If you get the opportunity, how will you solve the problem?
How will you be smarter and stronger if it works?
How will you learn from it if it doesn’t work?
Like Shelly Storbeck, Jean asks about a candidate’s setbacks and
shortcomings. She wants to hear how he discusses adversity or a particular
challenge that didn’t turn out perfectly. She wants to hear how he dealt with
disappointment or rallied when the team did not perform well. She asks the
question bluntly:
What’s been your worst failure?
“It’s amazing how many people want to hide from that question,” Jean tells


me, explaining that she views failure, dealt with wisely and described sincerely,
as an asset. In the right context, failure represents a willingness to try something
new and untested. Every applicant, Jean believes, should come prepared to talk
about a failure.
What did you learn from it?
Fastball questions can be highly effective in job interviews, but they also
work in other contexts. As an interviewer, I ask this type of question a lot—
whether I’m speaking with a mayor, a mother, a CEO, or a teacher—because I
want to know how people think and handle crises. As Shelly Storbeck observed,
the right questions prompt candidates to provide lessons from their own
narrative.
Be Ready for the Curveball
Pitchers can’t live by fastballs alone, and the same applies in interviews and job
talks. When I interview candidates (for jobs or for politics) I like to throw
curveballs too, to shake things up and test the candidate’s spontaneity. Curveball
questions can come out of the blue—an unexpected topic or sudden shift.
Serious or funny, curveballs should be different from your run-of-the-mill
interview questions. They are looking for an unrehearsed response, a little
humor, or some humanizing insight into the candidate’s personality and thought
process.

• **Prompt**
Extend the passage about job interviews, starting right after its last sentence.

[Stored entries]
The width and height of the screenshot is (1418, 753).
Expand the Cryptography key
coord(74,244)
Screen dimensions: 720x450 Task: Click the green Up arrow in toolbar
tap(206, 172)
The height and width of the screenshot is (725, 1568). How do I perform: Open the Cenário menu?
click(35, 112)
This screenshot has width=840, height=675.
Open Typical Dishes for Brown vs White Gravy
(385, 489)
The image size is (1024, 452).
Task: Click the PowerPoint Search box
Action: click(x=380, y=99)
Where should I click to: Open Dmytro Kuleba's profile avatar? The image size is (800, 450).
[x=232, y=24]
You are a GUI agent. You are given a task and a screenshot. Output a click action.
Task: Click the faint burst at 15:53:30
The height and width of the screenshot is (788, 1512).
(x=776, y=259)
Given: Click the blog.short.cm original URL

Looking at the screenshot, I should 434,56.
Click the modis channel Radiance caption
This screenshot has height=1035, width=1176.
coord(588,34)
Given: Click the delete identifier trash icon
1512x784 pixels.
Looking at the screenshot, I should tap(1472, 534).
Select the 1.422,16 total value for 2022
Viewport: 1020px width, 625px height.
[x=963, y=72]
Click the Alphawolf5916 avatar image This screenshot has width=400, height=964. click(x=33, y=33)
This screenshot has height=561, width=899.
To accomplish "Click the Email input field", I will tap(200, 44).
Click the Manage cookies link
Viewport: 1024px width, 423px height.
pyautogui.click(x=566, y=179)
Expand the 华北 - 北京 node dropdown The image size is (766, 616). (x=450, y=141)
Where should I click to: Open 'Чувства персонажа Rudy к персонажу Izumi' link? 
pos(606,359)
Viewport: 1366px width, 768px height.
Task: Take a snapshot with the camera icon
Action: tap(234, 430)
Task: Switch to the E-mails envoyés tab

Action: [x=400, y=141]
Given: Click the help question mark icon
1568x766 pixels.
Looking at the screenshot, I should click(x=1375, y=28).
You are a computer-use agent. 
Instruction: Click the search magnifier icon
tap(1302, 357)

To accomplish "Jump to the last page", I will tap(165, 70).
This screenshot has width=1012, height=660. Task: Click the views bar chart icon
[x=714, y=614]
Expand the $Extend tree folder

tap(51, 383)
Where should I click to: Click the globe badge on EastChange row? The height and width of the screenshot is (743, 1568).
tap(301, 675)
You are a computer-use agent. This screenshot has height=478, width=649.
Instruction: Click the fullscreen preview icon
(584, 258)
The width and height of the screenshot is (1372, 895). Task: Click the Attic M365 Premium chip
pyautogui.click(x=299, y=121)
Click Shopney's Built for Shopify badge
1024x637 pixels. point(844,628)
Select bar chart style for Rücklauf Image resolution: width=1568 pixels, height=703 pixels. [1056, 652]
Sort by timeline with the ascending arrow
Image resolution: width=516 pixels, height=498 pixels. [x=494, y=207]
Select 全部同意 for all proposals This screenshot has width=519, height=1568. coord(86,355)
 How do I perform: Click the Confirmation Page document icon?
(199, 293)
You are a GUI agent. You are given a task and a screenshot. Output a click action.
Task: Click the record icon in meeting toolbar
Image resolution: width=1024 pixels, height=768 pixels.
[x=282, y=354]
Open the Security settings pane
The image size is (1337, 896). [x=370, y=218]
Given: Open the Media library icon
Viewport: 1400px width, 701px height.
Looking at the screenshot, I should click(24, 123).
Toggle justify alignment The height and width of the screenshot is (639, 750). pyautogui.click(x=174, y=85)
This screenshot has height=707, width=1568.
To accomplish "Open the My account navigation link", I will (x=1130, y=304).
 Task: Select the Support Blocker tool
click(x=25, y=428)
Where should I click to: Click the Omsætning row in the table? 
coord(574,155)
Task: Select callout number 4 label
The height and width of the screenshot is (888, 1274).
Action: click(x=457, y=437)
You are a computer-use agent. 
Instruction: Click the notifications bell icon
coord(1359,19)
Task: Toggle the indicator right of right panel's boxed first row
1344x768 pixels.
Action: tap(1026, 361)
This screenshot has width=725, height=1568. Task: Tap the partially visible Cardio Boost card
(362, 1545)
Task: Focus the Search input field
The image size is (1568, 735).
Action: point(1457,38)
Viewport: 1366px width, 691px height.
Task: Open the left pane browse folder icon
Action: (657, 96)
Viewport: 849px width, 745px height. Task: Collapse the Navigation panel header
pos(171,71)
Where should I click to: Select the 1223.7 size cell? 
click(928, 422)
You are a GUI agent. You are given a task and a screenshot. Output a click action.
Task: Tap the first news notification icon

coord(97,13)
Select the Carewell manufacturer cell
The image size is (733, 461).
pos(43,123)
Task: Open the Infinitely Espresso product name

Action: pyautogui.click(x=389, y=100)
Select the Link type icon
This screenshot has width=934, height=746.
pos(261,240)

• **Response to this exercise**
In newsmaker interviews, I throw curveballs for similar effect. I remember
an interview I was doing at The George Washington University with Michael
Hayden, the former CIA director and retired four-star Air Force general. We
were talking about desperately serious things—terrorism, cyberattacks, and
rising threats from China and Russia. It was fascinating and it was important.
But I also wanted the audience to get to know Hayden as a human being, to have
a sense of how he thought, decided, and relaxed. I knew Hayden had a dry sense
of humor, so partway through the discussion I paused, turned to the audience,
and noted that even CIA directors get time off. He was the nation’s top spook. I
asked:
Spy movies … TV shows. What do you watch?


Hayden lit up. “Homeland,” he replied with a smile. The show revolves
around a bipolar CIA operative, Carrie Mathison, alternately brilliant and
unhinged. Hayden knew people in the CIA just like that, he said. He worked
right alongside them. He went on to talk about life inside the CIA and how he
managed the pressures of that intense 24/7 job with the normal life that no one
much thought about. For just a few minutes, the conversation came back down
to earth. Hayden was funny and approachable. My question wasn’t brilliant, just
a little different, an intentional pause in the intense discussion we’d been having,
an effort to let the conversation—and the guest—breathe.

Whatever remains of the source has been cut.